__Exercise description__
For the listing below, show each line that includes the string "computer".

__The records__
● ● ●
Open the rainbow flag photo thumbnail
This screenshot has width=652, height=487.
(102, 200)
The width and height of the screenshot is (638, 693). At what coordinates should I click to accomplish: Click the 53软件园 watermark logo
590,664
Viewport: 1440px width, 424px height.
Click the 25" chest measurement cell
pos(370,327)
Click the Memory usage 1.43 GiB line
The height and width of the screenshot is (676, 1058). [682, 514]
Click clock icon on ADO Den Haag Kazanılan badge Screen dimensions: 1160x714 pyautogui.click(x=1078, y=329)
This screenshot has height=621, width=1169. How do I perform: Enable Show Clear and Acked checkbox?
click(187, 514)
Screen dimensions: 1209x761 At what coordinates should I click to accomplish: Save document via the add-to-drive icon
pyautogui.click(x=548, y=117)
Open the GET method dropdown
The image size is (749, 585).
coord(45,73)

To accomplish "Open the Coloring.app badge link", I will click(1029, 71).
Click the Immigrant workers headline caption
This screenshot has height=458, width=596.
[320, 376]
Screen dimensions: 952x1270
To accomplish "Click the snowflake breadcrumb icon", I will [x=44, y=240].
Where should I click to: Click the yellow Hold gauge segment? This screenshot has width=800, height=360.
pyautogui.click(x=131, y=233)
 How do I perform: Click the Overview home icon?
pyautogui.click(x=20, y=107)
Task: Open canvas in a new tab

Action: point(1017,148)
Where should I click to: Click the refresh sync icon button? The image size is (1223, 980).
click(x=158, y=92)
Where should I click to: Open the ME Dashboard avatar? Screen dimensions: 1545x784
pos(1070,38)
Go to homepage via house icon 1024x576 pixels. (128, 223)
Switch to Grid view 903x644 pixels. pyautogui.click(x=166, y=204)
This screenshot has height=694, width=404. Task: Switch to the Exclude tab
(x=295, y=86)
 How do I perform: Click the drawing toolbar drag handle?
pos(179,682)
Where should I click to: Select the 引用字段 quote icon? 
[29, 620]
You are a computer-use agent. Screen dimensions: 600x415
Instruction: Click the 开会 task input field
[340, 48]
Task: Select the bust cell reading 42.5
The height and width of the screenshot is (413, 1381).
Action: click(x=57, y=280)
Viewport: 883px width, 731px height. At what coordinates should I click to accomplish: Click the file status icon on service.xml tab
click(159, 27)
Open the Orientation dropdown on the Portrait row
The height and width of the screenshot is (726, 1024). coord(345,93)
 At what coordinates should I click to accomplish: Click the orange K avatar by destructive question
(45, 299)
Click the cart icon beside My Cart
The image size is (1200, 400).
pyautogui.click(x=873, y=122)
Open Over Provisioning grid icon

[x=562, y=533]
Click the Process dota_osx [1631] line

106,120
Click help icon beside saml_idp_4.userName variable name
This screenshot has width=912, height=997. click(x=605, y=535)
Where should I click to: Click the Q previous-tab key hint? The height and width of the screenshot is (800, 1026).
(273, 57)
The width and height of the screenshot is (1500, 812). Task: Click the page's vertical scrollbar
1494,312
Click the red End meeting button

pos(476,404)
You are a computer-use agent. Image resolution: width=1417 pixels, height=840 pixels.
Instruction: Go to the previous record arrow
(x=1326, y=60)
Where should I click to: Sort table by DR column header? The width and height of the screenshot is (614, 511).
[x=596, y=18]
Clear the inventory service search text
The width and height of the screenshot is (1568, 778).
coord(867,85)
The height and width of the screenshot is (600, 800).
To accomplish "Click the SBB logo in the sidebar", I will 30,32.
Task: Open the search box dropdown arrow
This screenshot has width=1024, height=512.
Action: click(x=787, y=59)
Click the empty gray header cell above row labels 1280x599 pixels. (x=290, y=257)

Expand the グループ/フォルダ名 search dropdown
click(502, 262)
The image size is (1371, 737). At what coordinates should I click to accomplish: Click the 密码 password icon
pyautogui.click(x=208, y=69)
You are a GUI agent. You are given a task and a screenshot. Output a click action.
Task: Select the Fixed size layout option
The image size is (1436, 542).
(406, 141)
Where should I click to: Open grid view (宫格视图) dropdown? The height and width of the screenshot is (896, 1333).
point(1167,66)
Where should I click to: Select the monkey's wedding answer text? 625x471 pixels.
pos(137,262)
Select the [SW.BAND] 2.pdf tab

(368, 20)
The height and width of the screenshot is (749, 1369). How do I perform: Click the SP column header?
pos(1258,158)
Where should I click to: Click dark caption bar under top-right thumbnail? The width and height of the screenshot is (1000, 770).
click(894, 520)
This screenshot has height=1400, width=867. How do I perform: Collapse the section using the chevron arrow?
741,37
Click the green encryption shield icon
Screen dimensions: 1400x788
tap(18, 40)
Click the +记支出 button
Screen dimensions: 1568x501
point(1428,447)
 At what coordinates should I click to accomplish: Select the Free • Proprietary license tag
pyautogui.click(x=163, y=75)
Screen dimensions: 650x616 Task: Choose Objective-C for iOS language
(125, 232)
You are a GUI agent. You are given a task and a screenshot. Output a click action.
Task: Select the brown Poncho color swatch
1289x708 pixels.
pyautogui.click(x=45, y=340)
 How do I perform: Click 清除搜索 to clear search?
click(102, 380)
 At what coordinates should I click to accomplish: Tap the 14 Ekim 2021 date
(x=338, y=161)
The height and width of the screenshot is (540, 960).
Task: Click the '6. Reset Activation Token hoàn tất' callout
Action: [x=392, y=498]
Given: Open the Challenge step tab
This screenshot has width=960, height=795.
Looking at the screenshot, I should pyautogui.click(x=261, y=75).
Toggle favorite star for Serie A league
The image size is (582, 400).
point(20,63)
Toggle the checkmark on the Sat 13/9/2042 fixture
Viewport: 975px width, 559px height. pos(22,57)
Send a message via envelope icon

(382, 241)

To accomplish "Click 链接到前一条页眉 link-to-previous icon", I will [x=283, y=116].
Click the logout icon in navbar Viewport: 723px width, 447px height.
● ● ●
__Your solution__
You are a computer-use agent. Screen dimensions: 600x415
You are a computer-use agent. Image resolution: width=1417 pixels, height=840 pixels.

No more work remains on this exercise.